▸ **課題の要件**
以下のすべての行を一字一句そのまま書き写してください。ただし、画像は解答に含めないでください。

####################

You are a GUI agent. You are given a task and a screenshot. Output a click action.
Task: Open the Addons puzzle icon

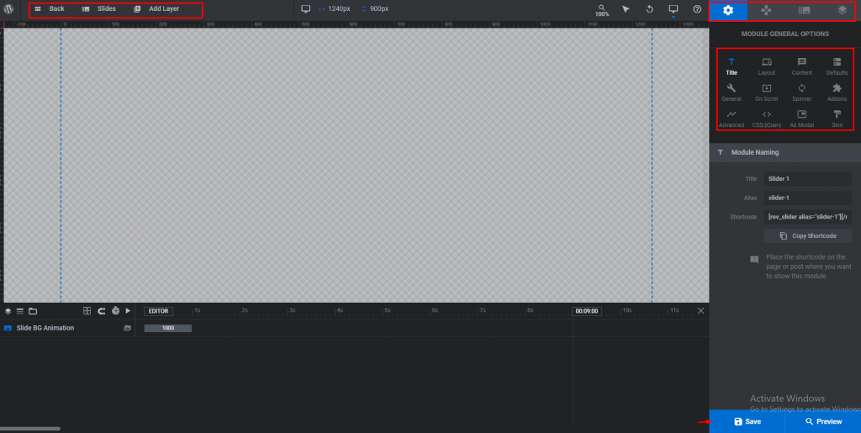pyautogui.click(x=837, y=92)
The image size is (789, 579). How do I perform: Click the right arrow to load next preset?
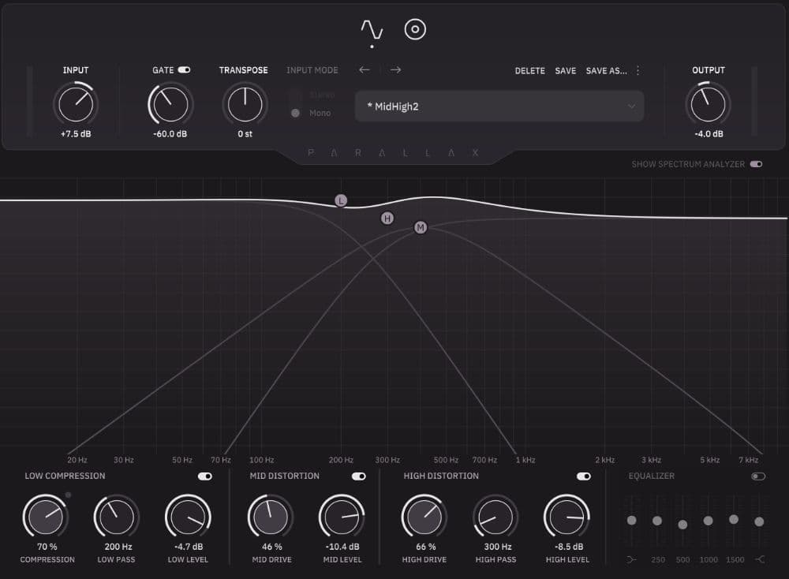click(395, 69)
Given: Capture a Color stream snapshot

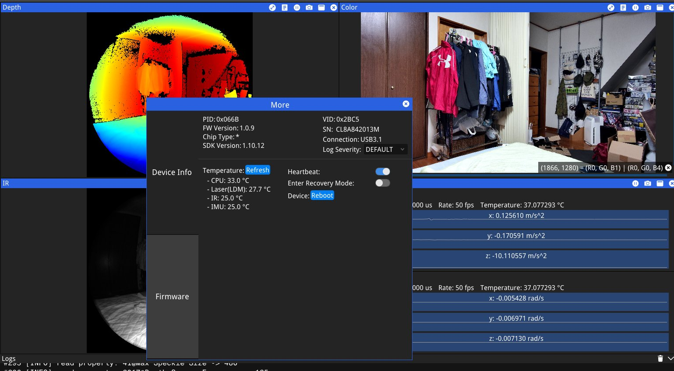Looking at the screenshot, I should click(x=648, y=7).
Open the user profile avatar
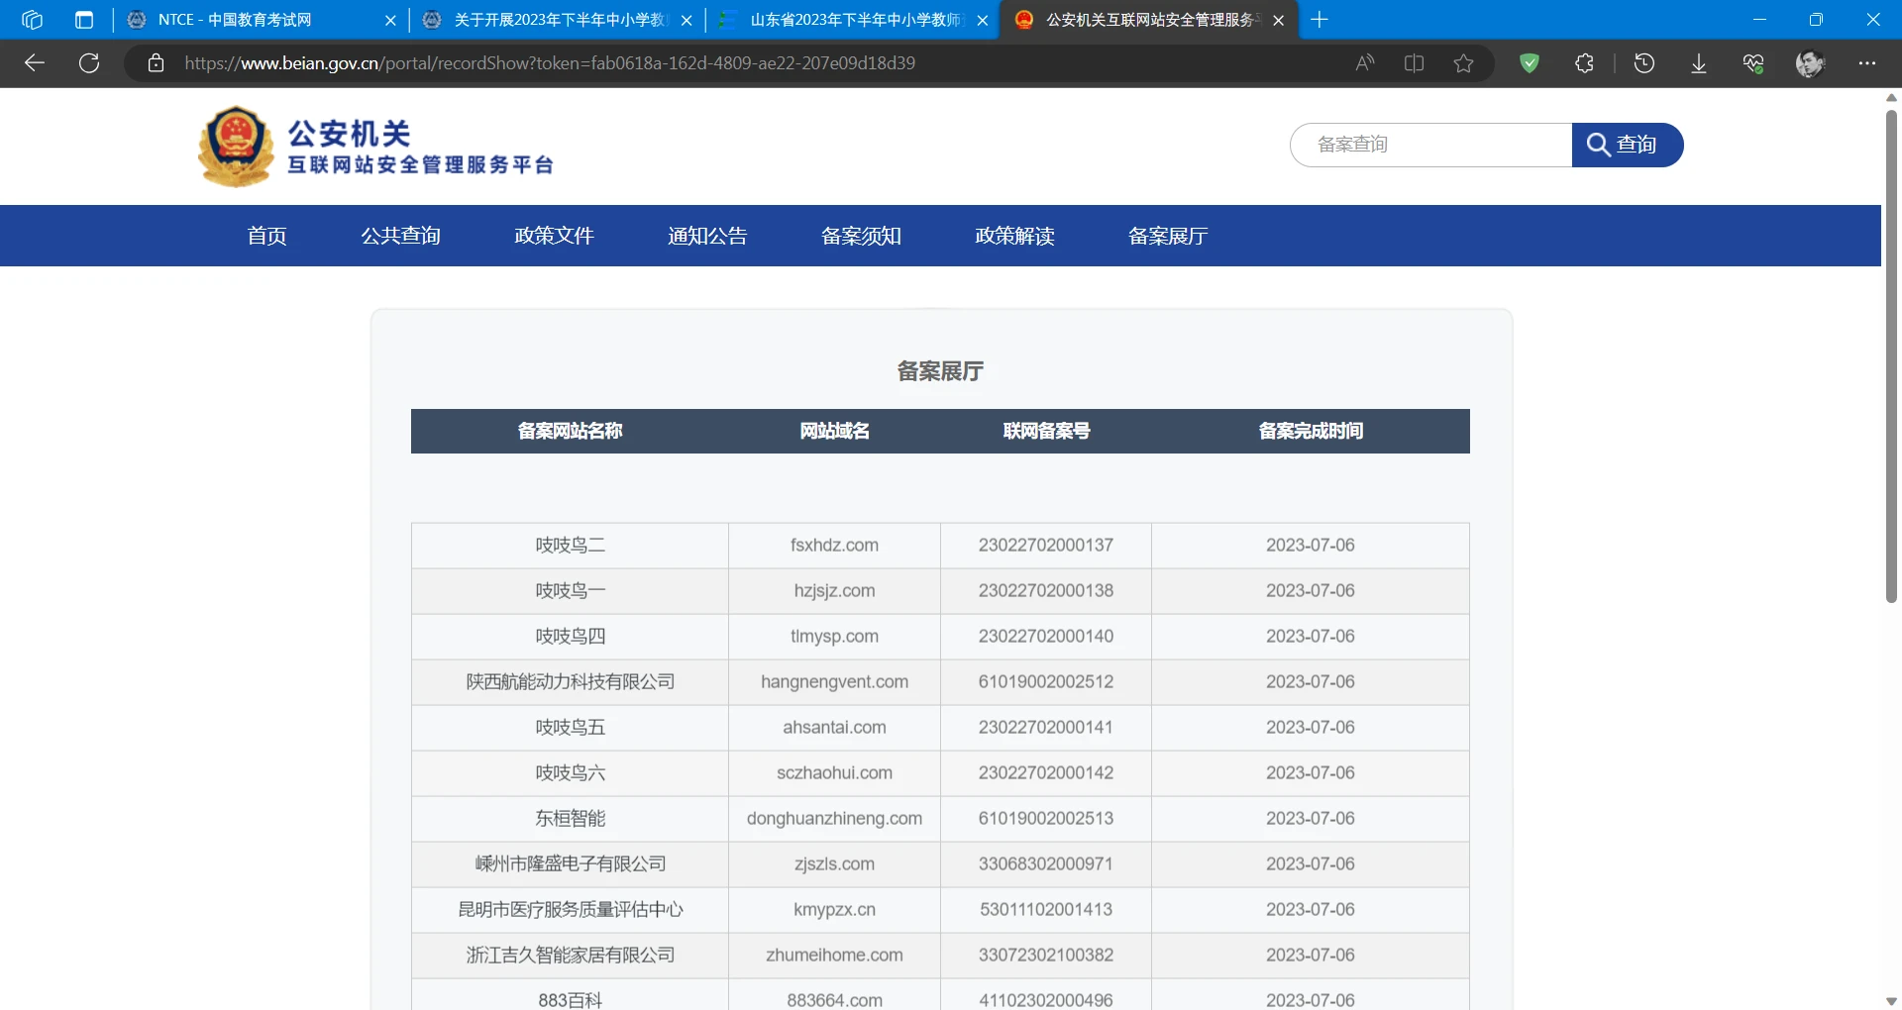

####################

▸ **完了した課題**
You are a GUI agent. You are given a task and a screenshot. Output a click action.
Task: Open the Addons puzzle icon

pyautogui.click(x=837, y=92)
The image size is (789, 579). How do I perform: Click the right arrow to load next preset?
click(395, 69)
Given: Capture a Color stream snapshot

Looking at the screenshot, I should click(x=648, y=7).
Open the user profile avatar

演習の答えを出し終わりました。